Though 3D cultures offer several benefits, Chen has found they are not without their challenges, such as their robustness. In 2D culture, there may be small differences vial to vial, however 3D culture is a more complicated state, capturing a whole system. The nature of 3D culture means there are many variations and like nature, this is difficult to control. Chen sums up the issue: “If you choose to differentiate two organoids, you are dealing with two different worlds.” Since you will never grow two identical organoids, people may hesitate to use them for drug screening. However, Chen believes if you know what you are looking for, it makes a big difference
3D cultures mean drug screening can begin in the mini-organs, leading to faster validation. For example, making lung or colon organoids and being able to run these in parallel can help to find common hits. Conversely, Chen has also found compounds that show inhibitory activity in only one cell. There is still much to understand about COVID-19 drug efficacy and organ specificity, but Chen is determined and has made her decision on the best tools for the job: she turns to Corning for her 3D culture materials, such as Corning® Matrigel® Matrix. “We definitely buy all our gels from them,” says Chen. “We're very happy with their product. They keep developing new products. They understand what the biologist wants, what the scientist needs. I think that is fantastic.”
Chen hopes to find drugs that can be used or repurposed for COVID-19 patients directly. Future goals are to exploit the advantages of organoid systems and how they can explain diseases in a more human-like, biological way. So far, the organoid models have helped to further understanding of the pathology of COVID-19 by mimicking more complicated organ responses to the virus. However, the key questions still remain unanswered: Who is susceptible? And if they are infected, how can the virus be blocked?
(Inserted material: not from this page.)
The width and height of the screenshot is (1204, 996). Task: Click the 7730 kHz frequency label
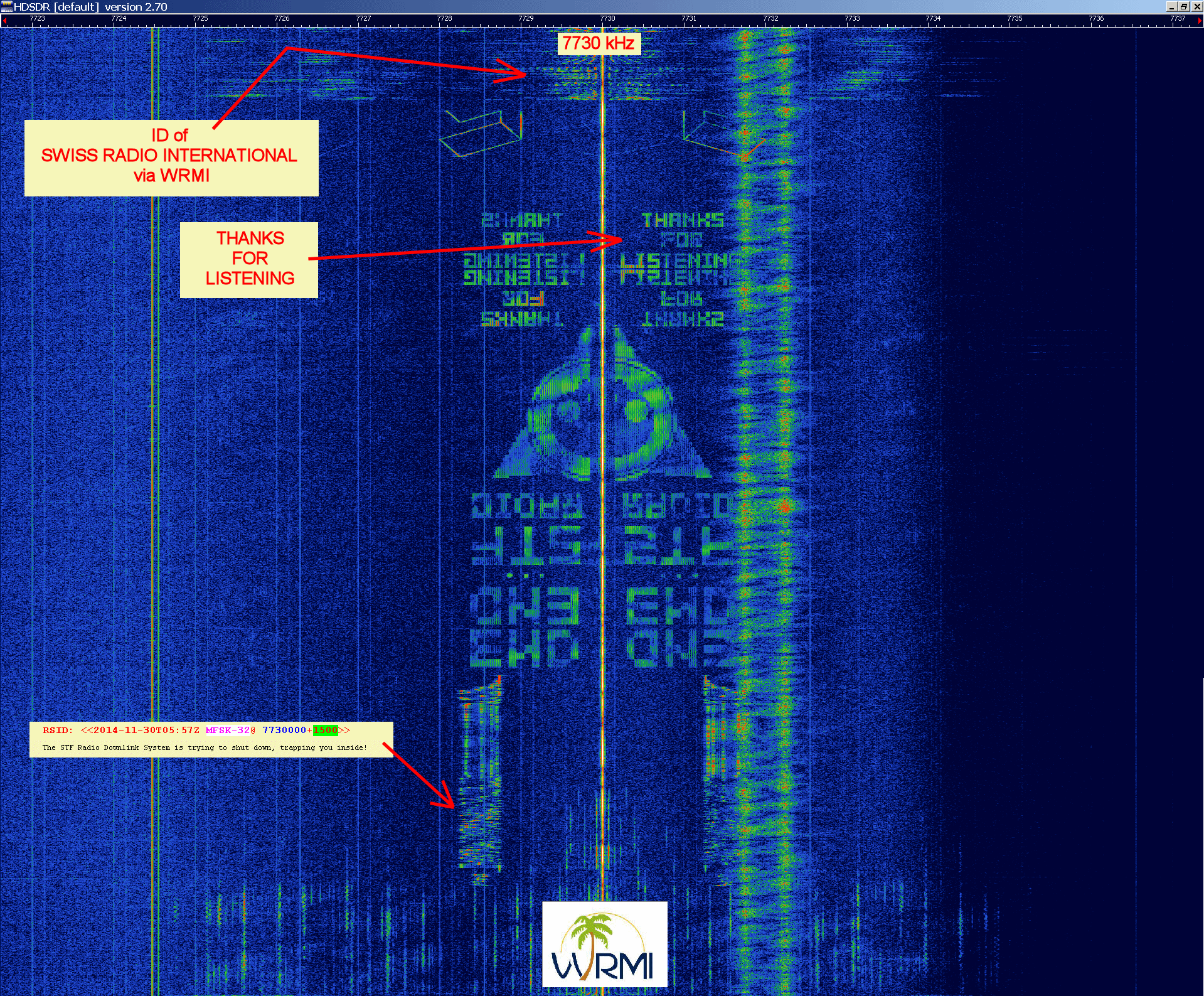tap(599, 43)
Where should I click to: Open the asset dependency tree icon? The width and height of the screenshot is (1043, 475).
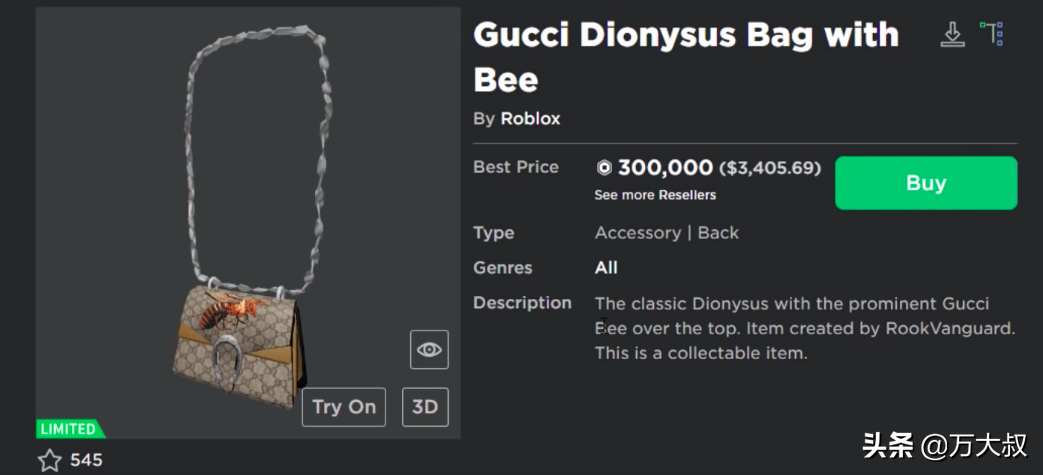click(991, 34)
Other investigations will center around the COVID patient immune response such as the cytokine storm, which can be an even bigger problem than the viral infection itself, potentially killing important cells such as β-cells in the pancreas, leading to diabetic complications. So, in addition to virus-infected organoids, Chen will continue researching immune-cells in the organoid culture to see whether she can recreate the immune-response in the Petri dish.
Chen believes people need to work together to move the field forward. She adds: “We are pretty happy we found our unique niche where we can make a different kind of organoid from human pluripotent stem cells: we can use it for disease modeling, we can make it for drug screening.” Her research aims to use this platform to develop new drugs and individual treatment plans, as Chen concludes: “Science is not one person’s journey.”